KILASBANDUNGNEWS.COM – Pengusaha menilai skema gaji per jam dapat memberi banyak dampak positif bagi para buruh. Wakil Ketua Umum Asosiasi Pengusaha Indonesia (Apindo) mengatakan buruh yang diupah per jam justru dapat menikmati penghasilan lebih besar daripada bergantung terhadap upah minimum provinsi (UMP) yang selama ini berlaku.
“Justru skema seperti ini menawarkan win-win solution bagi semua pihak, pekerja bisa punya penghasilan lebih gede dari UMP,” ujar Wakil Ketua Apindo Suryadi Sasmita kepada detikcom di Jakarta, Senin (30/12/2019).
Ia mencontohkan bagaimana penerapan skema gaji per jam ini berlaku di negara maju.
“Saya beberapa kali tinggal di luar negeri, di sana cleaning service-nya digaji mahal sekali, untuk 1 jam saja itu bisa mencapai US$15 atau setara Rp 210.000 (kurs Rp 14.000), bayangkan saja kalau pekerja ini kerja sampai 8 jam per harinya, UMP ya kalah jauh, lebih gede gaji per jam lah,” sambungnya.
Selain itu, pekerja diberi keleluasaan untuk bekerja di lebih banyak perusahaan dengan upah beragam dan waktu yang ditentukan secara mandiri oleh pelakunya.
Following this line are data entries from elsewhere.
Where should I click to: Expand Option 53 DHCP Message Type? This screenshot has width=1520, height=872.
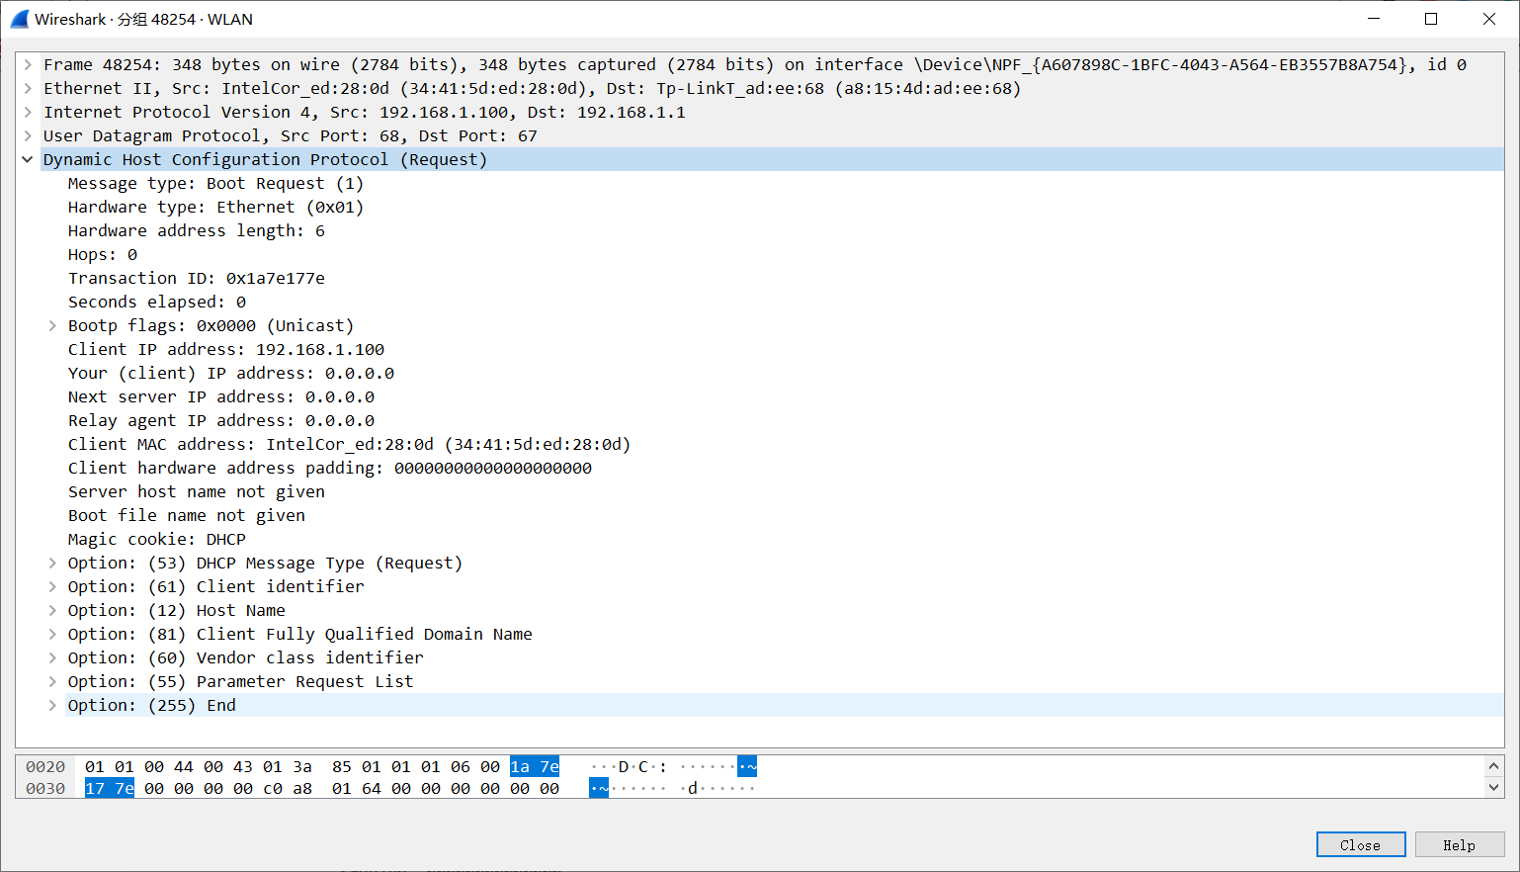coord(52,564)
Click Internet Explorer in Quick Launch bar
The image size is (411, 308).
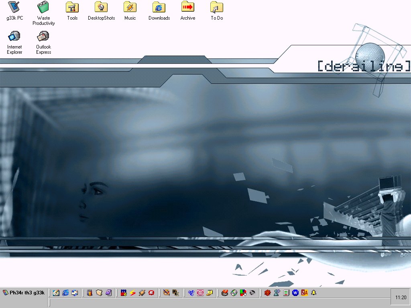tap(65, 293)
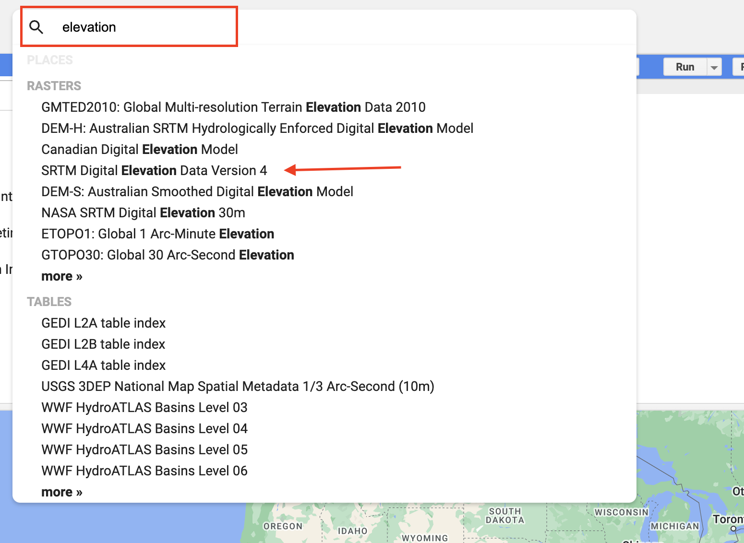Expand more raster results
Image resolution: width=744 pixels, height=543 pixels.
tap(61, 276)
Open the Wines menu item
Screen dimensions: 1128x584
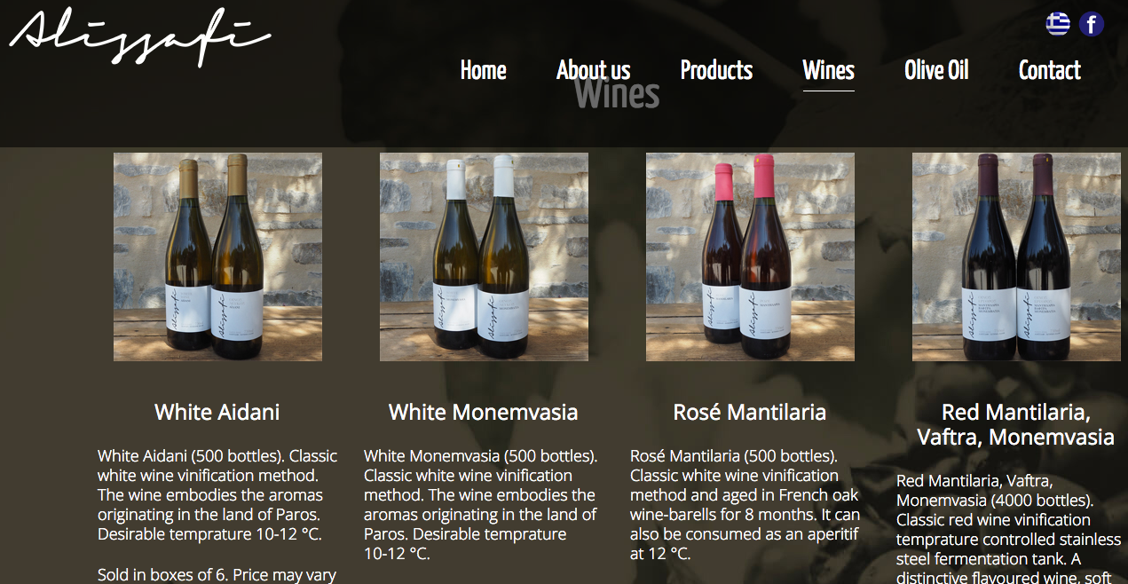829,71
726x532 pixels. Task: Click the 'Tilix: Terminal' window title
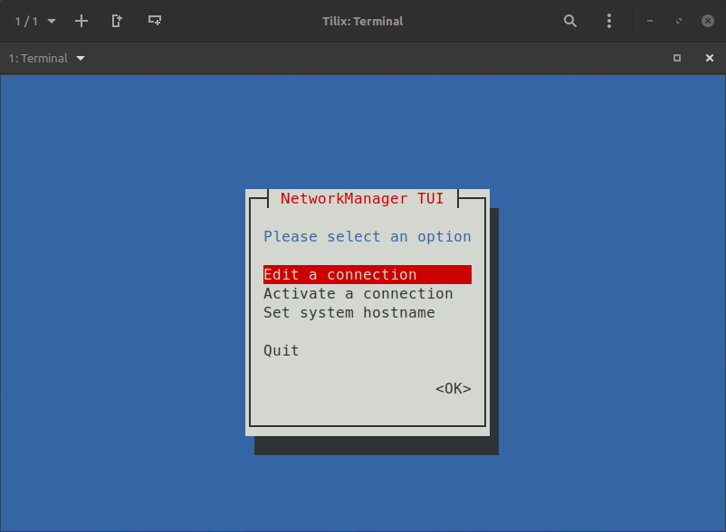coord(362,21)
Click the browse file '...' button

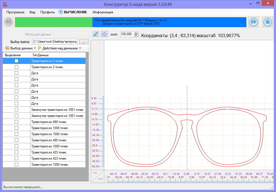click(x=84, y=42)
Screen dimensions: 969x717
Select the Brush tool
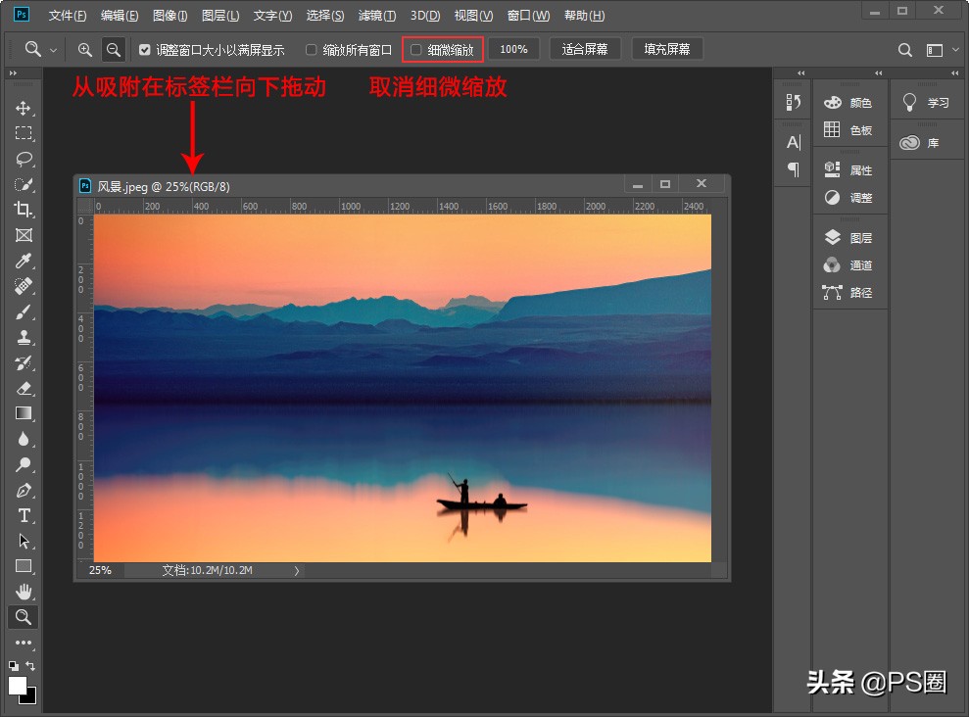24,312
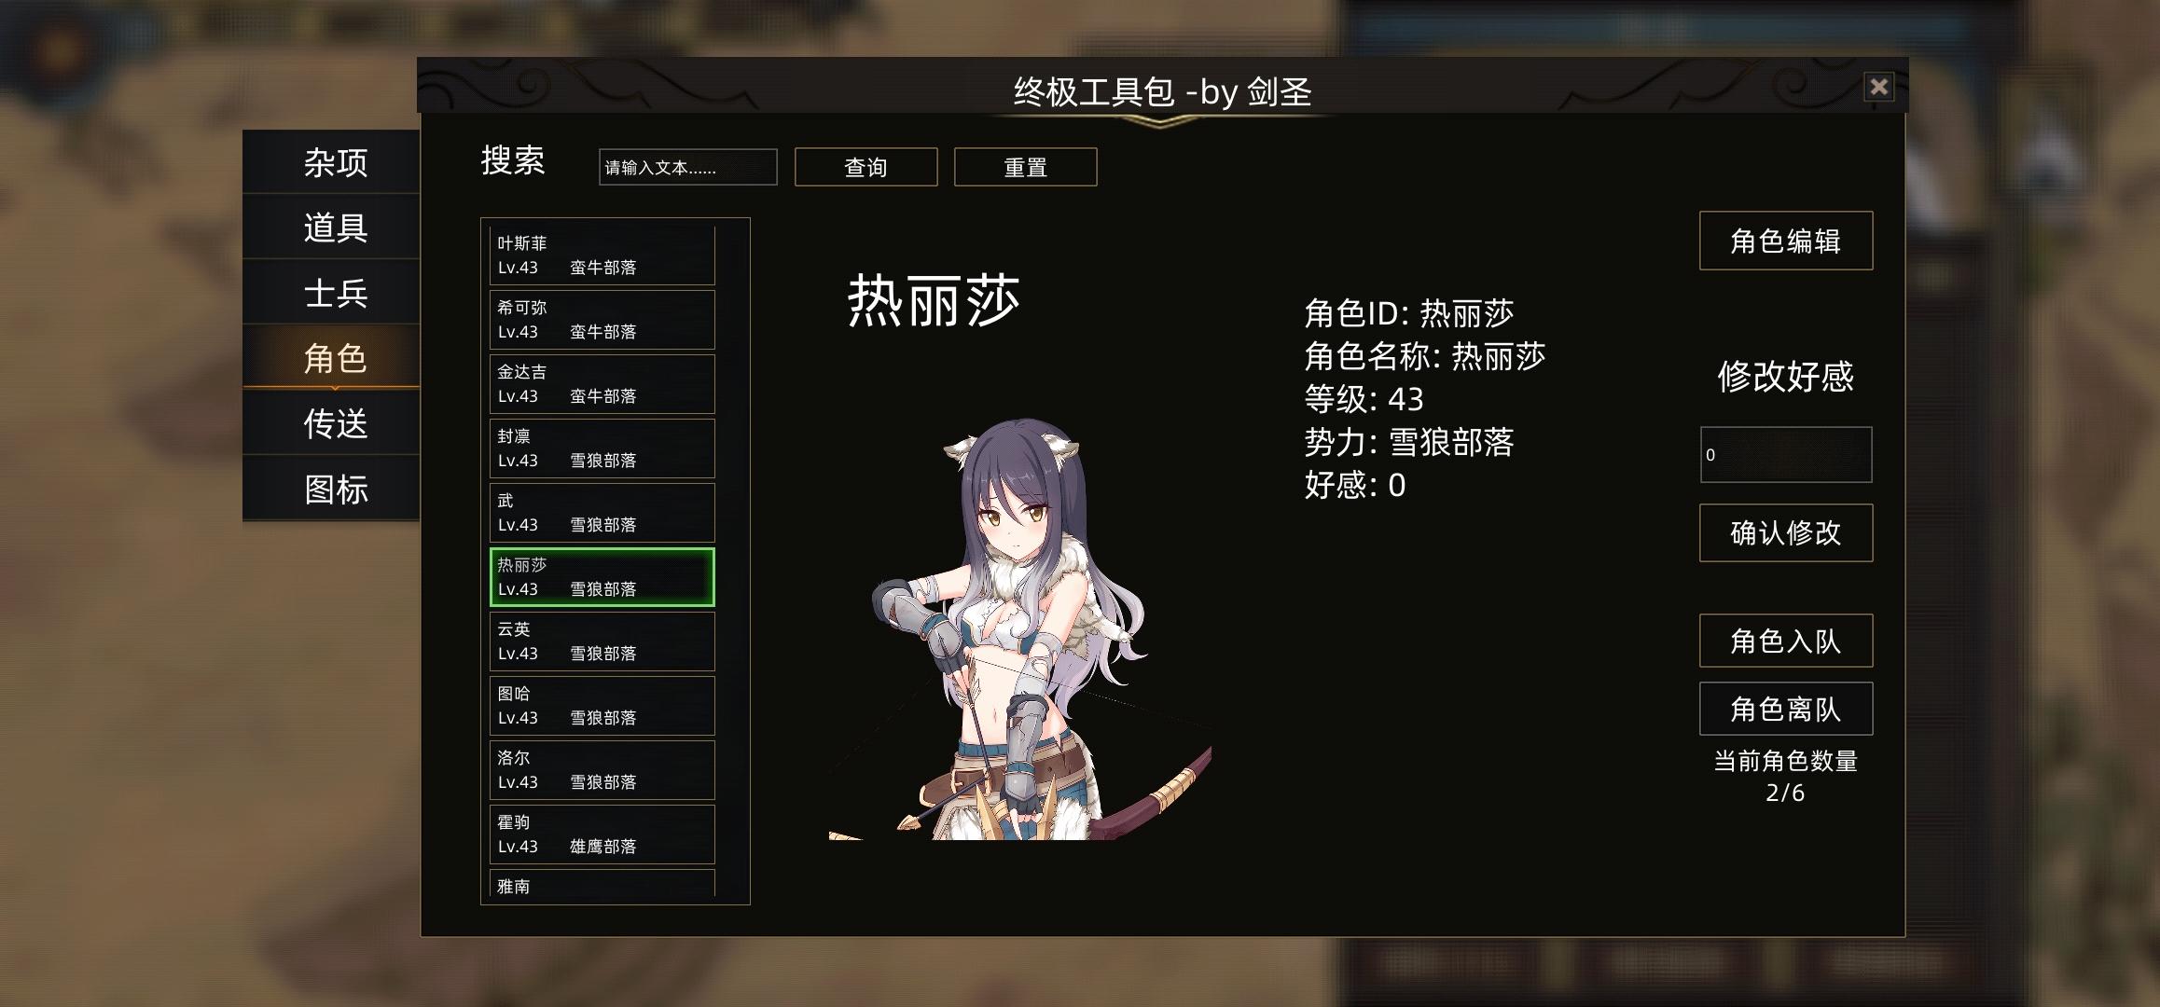Open 角色编辑 character editor
The height and width of the screenshot is (1007, 2160).
point(1785,241)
“Pekerja bisa punya banyak waktu untuk melakukan hal apapun yang mereka mau, misal, malam hari dia merasa ingin menambah pendapatan lebih, dia bisa kerja malam hari di perusahaan lain, atau siangnya ada kegiatan lain, bisa memilih untuk tidak kerja dulu, sebenarnya konsep ini benar-benar menguntungkan bagi para pekerja,” imbuhnya.
Di sisi lain, pekerja jasa profesional seperti praktisi hukum, guru, hingga dokter yang selama ini digaji kecil malah bakal sangat diuntungkan oleh skema tersebut.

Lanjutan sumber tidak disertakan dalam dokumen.